The first thing that I did when I arrived while my wife remained in Texas to finish the move was tackle the interior of the home. It had sat empty for some time with only one of the Allens sons staying a short time to prepare it for sale.
I cleaned cobwebs out of corners, vacuumed and shampooed rugs, changed the filter on the heating/AC unit and other little touch ups that any home that’s sat vacant needed.
Next came the paint. The primary bedroom was one of those that was pink, so we settled on a calming blue color and, like A.B. before me, I painted the bedroom my wife’s chosen colors. We ended up with a navy blue accent wall to give it a bit of zest.
The guest bedroom was another story. I chose the color for that and I think maybe I should have waited for spousal guidance. Green is my favorite color and I somehow ended up choosing a weird green that looked great on the sample card but awful on the wall. The accent color, thought to be a dark sage, became the color of old avocado after a bit. Eighty dollars of paint for round one, and $40 of paint for round two and the room is much better.
And yes, my wife helped me pick the second group of colors.
Since that initial couple of projects, we’ve repainted the living room, removed wood paneling in my wife’s office, repaired various bits of the walls, replaced trim in every room, raised the cabinets in the kitchen, replaced the dishwasher, removed hundreds of square feet of wallpaper that didn’t match our tastes and painted three of the four exterior walls last summer before running out of viable weather to paint the last wall. I’ve even re-caulked all of the siding around the house to reseal it against the desert dust.
Thank goodness for a hedge that hides the last pink wall.
My wife has been a steadfast partner in all of these projects. I even came home from work one day to find her, tools in hand, standing in front of an empty and unplugged refrigerator while fixing the condensation drain.
The house has been a blessing. Perhaps because the projects have been fun. Maybe because A.B., being a man of faith, had placed saints’ tokens in the walls of the home when he was working on it during his and Mary’s time in the home.
Regardless, we’ve enjoyed the work, but there are some things we’ve learned that we want to pass on to other first-time homeowners.
It never hurts to get paint samples to make sure that the color you’re considering is the right one. Paint is expensive. We’ve spent several hundred dollars on it, and could have saved money if we’d gotten samples.
Pace yourself. Not everything is going to get done in the first year of home ownership. Choose your projects each summer and work on those. You’ll be happier with the results than if you end up with some half-finished jobs. (Case in point, my half-painted office…)

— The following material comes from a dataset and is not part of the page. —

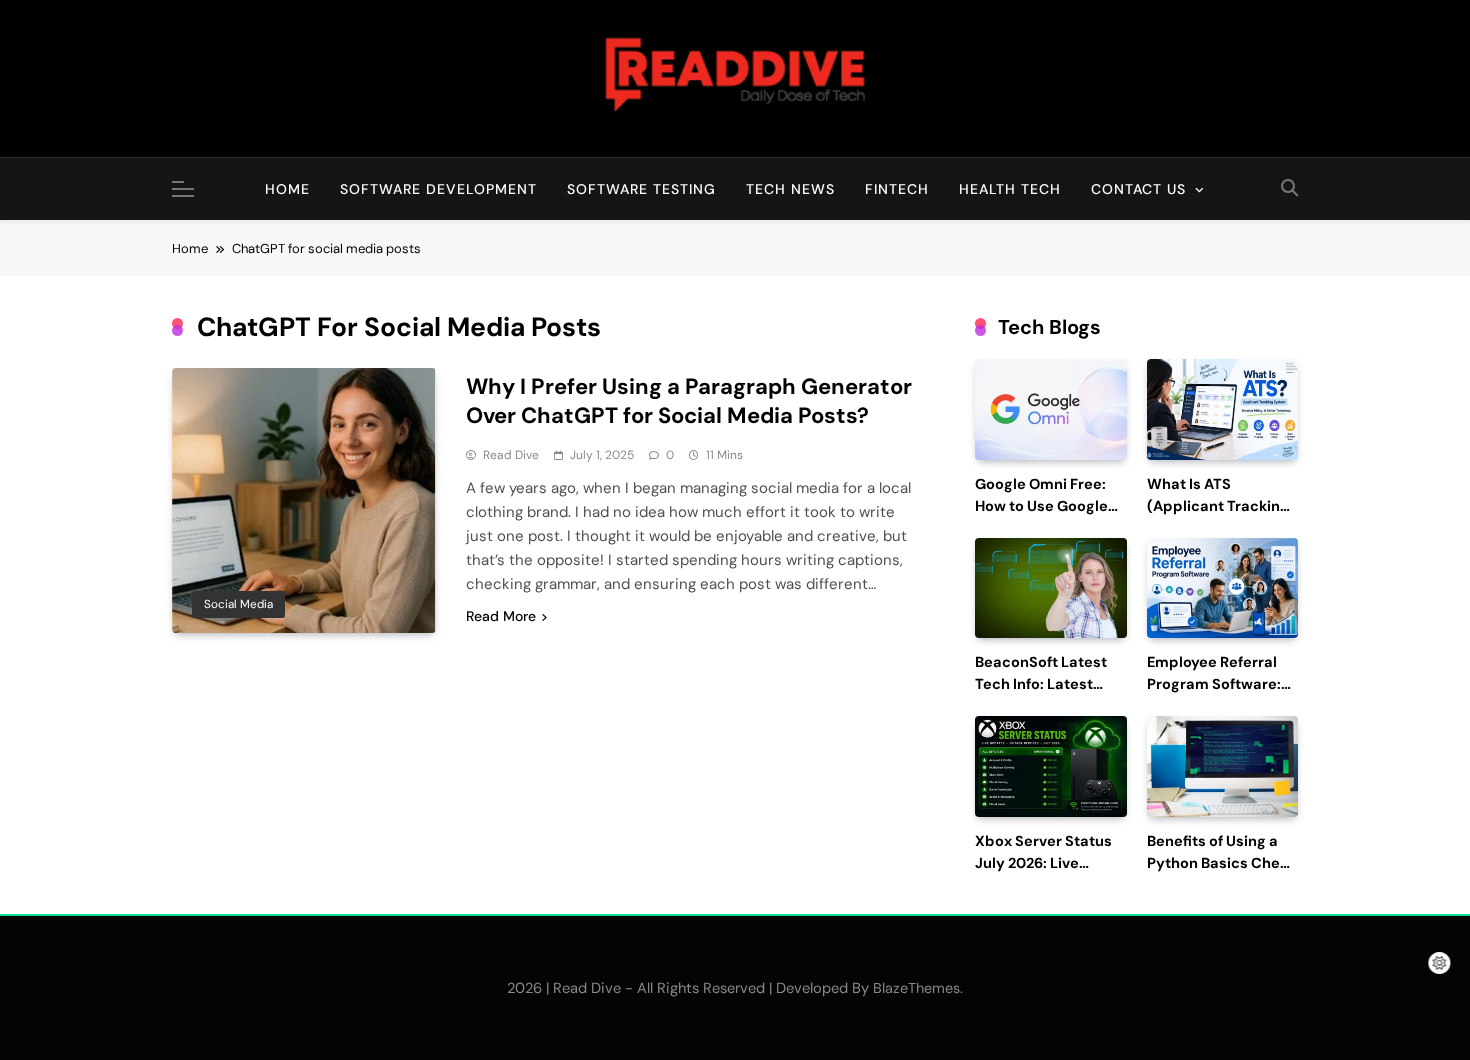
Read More (501, 616)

YouTube is your friend. Watching a few videos on how to complete various tasks will help you be successful, safer and happier with the end results of a project. Replacing light fixtures is where this came in especially handy, in my experience.
Talk to each other about your tastes and share pictures to get a common vision for the home.
Have fun with your projects. They can bring a great deal of pride and satisfaction to owning a home, but some of that is in the doing, not just in the being done.
Shop around for tools — especially power tools — and supplies for projects. It’s tempting to let a big-box home improvement store be your one-stop-shop, but you can save a lot of money by spreading your dollars to the other places in town. Plus, shopping local supports your neighbors.
Homeownership is expensive, but it’s worth it to put that investment forward as a priority. I’m still an amateur figuring out how to fix pipes, rewire fluorescent lights and install commodes — that was an adventure in January — but I’m also having fun and realizing equity both from the work we’ve done and the payments we’ve made over the last few years.